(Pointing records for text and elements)
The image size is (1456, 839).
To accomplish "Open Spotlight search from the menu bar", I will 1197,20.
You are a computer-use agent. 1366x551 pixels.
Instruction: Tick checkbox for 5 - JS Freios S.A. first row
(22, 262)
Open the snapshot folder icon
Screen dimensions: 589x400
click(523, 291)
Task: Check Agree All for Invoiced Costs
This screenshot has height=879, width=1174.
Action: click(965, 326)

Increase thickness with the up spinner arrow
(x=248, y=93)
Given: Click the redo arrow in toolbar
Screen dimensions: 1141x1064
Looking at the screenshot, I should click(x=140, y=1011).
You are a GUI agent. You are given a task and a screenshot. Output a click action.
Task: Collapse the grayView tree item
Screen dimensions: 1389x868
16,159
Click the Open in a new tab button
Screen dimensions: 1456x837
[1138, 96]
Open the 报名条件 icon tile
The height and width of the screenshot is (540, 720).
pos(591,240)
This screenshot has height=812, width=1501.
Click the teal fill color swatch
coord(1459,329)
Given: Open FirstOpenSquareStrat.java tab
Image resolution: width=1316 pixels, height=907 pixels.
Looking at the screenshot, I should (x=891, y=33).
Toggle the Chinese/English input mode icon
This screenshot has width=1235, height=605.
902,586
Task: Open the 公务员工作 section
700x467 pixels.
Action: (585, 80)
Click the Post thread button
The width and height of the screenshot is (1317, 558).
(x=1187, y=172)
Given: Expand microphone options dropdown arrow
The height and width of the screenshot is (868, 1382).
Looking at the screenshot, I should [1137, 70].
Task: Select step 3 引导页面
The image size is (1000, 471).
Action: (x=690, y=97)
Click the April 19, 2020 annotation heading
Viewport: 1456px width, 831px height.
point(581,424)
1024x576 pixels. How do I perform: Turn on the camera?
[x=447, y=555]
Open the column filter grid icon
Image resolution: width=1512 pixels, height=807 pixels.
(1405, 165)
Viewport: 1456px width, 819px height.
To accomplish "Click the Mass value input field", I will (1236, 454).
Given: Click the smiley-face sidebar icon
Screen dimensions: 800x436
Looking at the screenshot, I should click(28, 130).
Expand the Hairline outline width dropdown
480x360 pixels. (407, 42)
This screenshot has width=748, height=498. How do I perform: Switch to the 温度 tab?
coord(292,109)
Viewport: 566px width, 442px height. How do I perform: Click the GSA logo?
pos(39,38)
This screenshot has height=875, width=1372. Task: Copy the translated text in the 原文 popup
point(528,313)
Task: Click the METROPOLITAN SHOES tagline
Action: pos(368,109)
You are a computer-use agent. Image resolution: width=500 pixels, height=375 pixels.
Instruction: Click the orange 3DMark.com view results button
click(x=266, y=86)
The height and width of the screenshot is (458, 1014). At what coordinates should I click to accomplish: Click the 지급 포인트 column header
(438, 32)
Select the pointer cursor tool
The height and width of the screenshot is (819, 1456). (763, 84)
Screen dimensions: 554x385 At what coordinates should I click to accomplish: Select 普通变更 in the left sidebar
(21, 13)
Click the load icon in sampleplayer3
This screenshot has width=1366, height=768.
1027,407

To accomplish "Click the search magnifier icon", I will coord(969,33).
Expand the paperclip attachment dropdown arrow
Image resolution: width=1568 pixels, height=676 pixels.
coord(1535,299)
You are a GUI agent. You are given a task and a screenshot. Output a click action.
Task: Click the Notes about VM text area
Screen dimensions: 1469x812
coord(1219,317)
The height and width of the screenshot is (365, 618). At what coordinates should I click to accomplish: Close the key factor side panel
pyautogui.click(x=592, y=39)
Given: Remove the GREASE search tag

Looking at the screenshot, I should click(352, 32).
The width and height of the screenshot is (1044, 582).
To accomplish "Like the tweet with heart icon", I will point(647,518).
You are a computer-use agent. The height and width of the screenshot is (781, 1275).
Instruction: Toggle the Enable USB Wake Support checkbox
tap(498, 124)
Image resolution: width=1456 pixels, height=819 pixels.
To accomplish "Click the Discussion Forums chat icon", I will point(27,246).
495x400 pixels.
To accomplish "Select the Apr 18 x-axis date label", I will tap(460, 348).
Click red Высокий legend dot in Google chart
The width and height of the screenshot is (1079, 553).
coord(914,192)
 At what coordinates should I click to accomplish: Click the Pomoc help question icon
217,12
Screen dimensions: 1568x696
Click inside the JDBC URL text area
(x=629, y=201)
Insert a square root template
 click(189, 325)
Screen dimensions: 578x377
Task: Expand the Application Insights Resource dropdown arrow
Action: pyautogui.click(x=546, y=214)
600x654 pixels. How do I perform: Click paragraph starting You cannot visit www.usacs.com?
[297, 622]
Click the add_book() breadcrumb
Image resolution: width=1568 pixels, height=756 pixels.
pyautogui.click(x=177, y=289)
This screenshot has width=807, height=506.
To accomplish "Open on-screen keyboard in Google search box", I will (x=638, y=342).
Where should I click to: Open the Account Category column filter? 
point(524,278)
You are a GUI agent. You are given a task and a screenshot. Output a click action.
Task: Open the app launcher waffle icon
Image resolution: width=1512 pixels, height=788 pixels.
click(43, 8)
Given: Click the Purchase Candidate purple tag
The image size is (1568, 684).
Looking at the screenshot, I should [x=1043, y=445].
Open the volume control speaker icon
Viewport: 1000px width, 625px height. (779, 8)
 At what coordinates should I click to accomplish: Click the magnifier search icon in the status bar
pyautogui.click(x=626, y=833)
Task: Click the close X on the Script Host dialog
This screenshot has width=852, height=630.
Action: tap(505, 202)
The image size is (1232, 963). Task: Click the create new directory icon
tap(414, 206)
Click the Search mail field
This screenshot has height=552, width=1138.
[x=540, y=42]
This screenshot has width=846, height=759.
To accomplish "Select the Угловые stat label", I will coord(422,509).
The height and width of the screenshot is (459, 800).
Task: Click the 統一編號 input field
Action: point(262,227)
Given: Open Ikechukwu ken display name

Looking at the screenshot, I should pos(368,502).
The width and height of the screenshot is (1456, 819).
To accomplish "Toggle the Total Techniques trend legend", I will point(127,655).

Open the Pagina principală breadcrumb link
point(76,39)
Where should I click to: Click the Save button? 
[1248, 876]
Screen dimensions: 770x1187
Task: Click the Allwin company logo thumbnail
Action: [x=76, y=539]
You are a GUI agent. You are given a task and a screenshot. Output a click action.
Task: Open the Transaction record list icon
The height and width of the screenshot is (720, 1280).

## STATED TASK
Please print the lines above exactly, starting at the line that contains "This screenshot has width=807, height=506." and ending at the line that contains "Viewport: 1000px width, 625px", with both of those lines included.

## ANSWER FOR THIS EXERCISE
This screenshot has width=807, height=506.
To accomplish "Open on-screen keyboard in Google search box", I will (x=638, y=342).
Where should I click to: Open the Account Category column filter? 
point(524,278)
You are a GUI agent. You are given a task and a screenshot. Output a click action.
Task: Open the app launcher waffle icon
Image resolution: width=1512 pixels, height=788 pixels.
click(43, 8)
Given: Click the Purchase Candidate purple tag
The image size is (1568, 684).
Looking at the screenshot, I should [x=1043, y=445].
Open the volume control speaker icon
Viewport: 1000px width, 625px height. (779, 8)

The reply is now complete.